_Exercise_
Reproduce every line of the records below, requests included, multiplying each coordinate in the answers by 2.2 and rounding to the nearest whole number, with halves rounded up. Leave all other numbers unchanged.

(Data listing)

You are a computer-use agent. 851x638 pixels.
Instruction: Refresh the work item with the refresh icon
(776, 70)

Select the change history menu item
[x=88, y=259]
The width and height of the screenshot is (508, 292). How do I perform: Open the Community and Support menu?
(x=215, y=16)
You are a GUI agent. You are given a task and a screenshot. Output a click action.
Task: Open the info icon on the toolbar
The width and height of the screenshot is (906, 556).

_Correct response_
You are a computer-use agent. 851x638 pixels.
Instruction: Refresh the work item with the refresh icon
(1707, 154)

Select the change history menu item
[x=194, y=570]
The width and height of the screenshot is (508, 292). How do I perform: Open the Community and Support menu?
(x=473, y=35)
You are a GUI agent. You are given a task and a screenshot. Output a click action.
Task: Open the info icon on the toolbar
The width and height of the screenshot is (906, 556).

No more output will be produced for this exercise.